== DATA RECORDS ==

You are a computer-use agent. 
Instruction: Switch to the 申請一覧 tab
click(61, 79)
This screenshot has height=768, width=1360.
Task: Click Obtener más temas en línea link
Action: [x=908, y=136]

===

Update the lines above by replacing "Switch to" with "Go to", leaving everything else unchanged.

> EXERCISE RESULT:
You are a computer-use agent. 
Instruction: Go to the 申請一覧 tab
click(61, 79)
This screenshot has height=768, width=1360.
Task: Click Obtener más temas en línea link
Action: [x=908, y=136]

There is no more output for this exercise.